視線を感じていたので、家庭へかえるとホッとして、
「お友達と、何の話してらしったの。」
と、きいた。モルガンは、あんまり気乗りのしないふうで、
「例の通り、お雪さんの身元しらべ。」
お雪は済まなさそうに、ほほ、ほほと、薄笑いした。
「また、刀鍛冶《かたなかじ》の娘だと、おっしゃったのでしょう。」
お雪はモルガンが、自分の生れを、日本の魂を打つ刀鍛冶の女だと吹聴《ふいちょう》し、刀鍛冶という職業は、武士の階級だといって、日本娘お雪を紹介するのを、気まり悪く思っているのだった。
――いいや、彼奴《あいつ》は、そうかとはいわなかった。それどころか彼奴《あいつ》がいうには、モルガン君、君の夫人は、芸妓ガールだと、最近来た日本人がはなしてたよといった――
そんなふうに、友人から、面皮《めんぴ》を剥《は》がれて来たことを、モルガンは押しかくして、
「彼は、どうして君のおくさんは日本服ばかり着ているのだというから、一番よく似合うからさといったのだが――」
モルガンのそういう調子には、何処か平日《ふだん》とは違うものがあった。
「実際うるさい奴らだ。」
お雪は、モルガンの楽しまない顔色を見てとって、ふと、競馬場で摺《す》れ違うと、豪然と顔を反《そら》して去った老婦人に出逢ったからだと、気がついていた事を、それとなく言いだした。
「あの方ね、あの年をとった女の方、あれがマアガレットさんのお母さんですの?」
「お、どうして分りました。」
モルガンは隔てなく、椅子《いす》を近づけていった。
「お察しの通り、あの老婦人、マッケイのお母さんです。僕を厭《きら》った夫人《ひと》です。」
エール大学の学生の時分から、思いあっていて、紐育モルガン銀行に勤めたのも、マーガレット・マッケイ嬢と婚約のためといってもよいほど急いだのだ。

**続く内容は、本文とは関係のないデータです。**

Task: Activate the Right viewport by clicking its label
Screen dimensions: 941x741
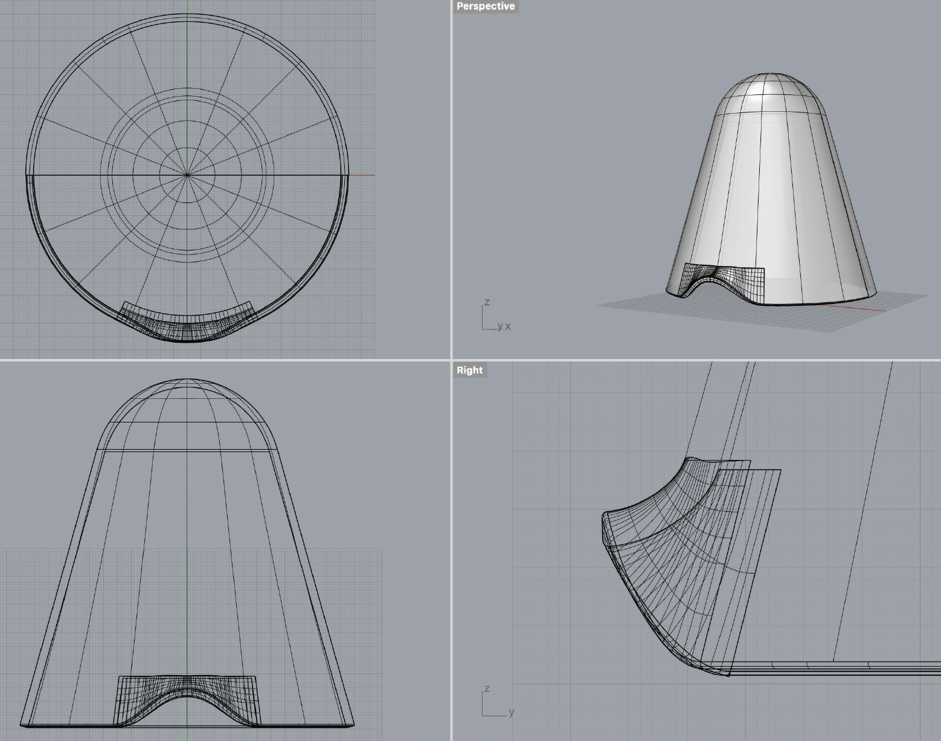Action: point(469,370)
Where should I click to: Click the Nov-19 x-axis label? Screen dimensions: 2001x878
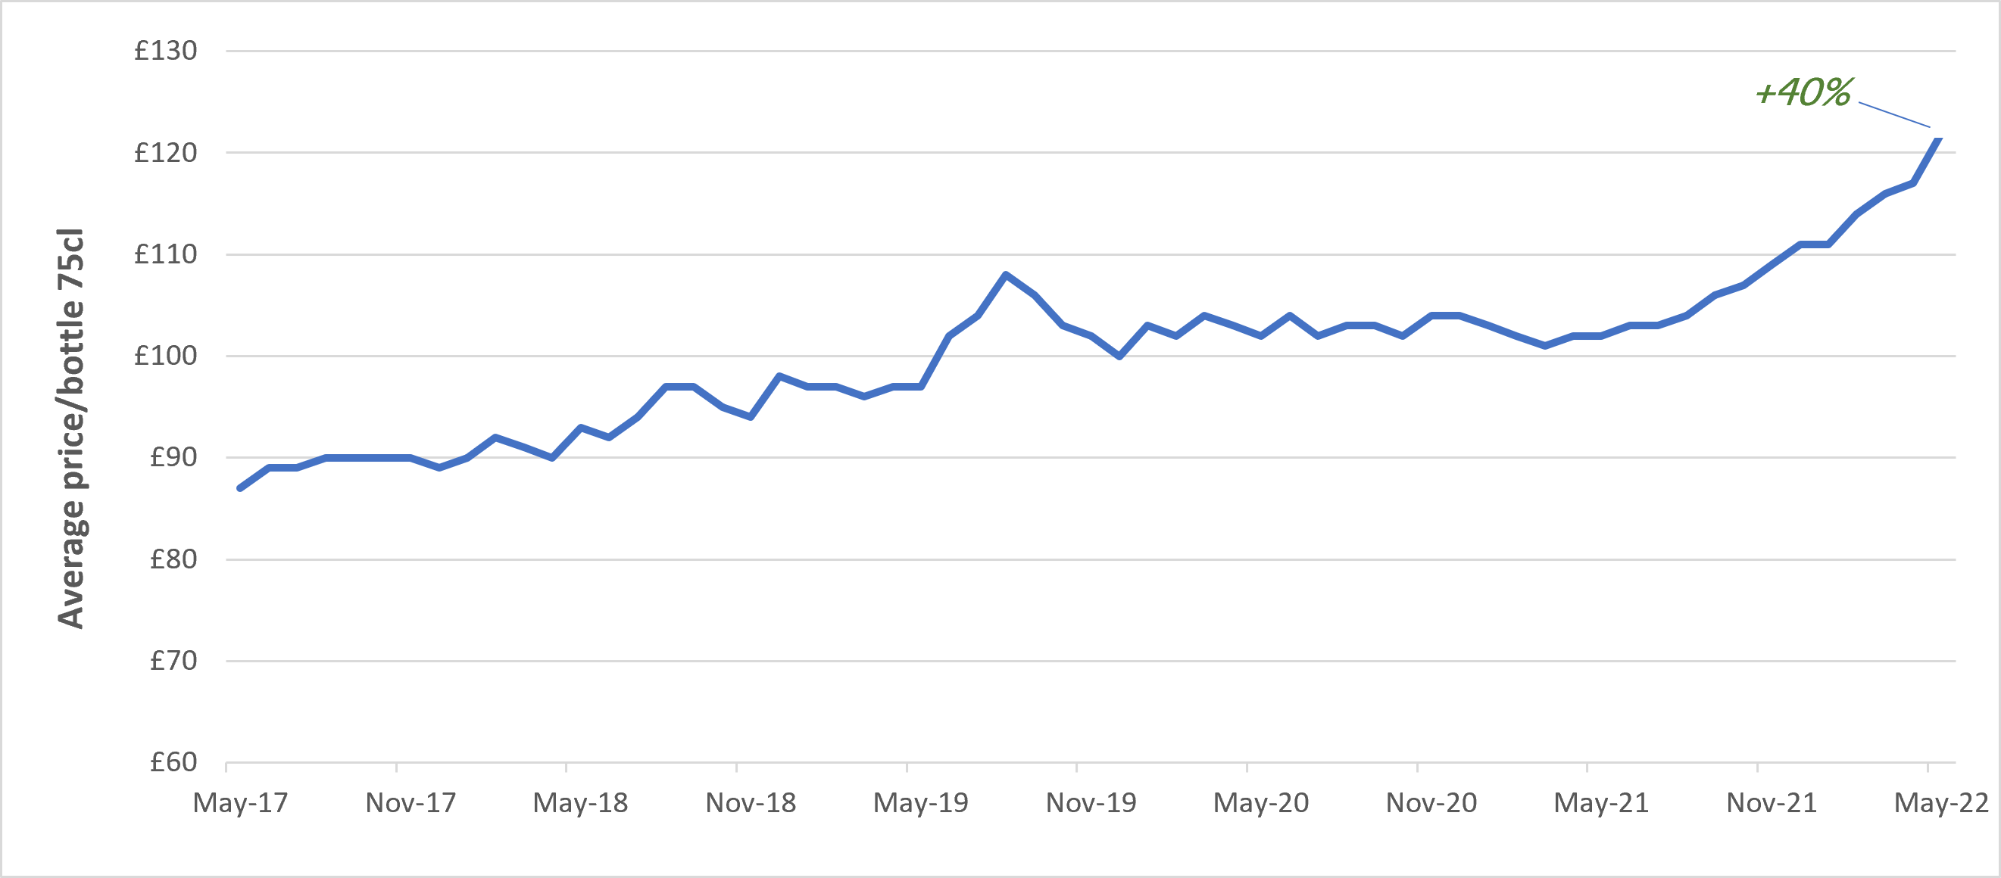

「変ね、あなたが、お遊びになったからって、お母さんが破棄《やぶり》なすったのですって?」
日本の芸者お雪には、青年で、金持ちの息子が、すこしやそっと遊興したからって、思いあった娘をやらないなんという母親があるかしらとわからなかった。その時も、まだもっと、他の理由があるのではないかと、うなずけない気持ちだった。
「そんなことは、みんな、口実に過ぎない。」
と、モルガンはお雪の肩に手をおいた。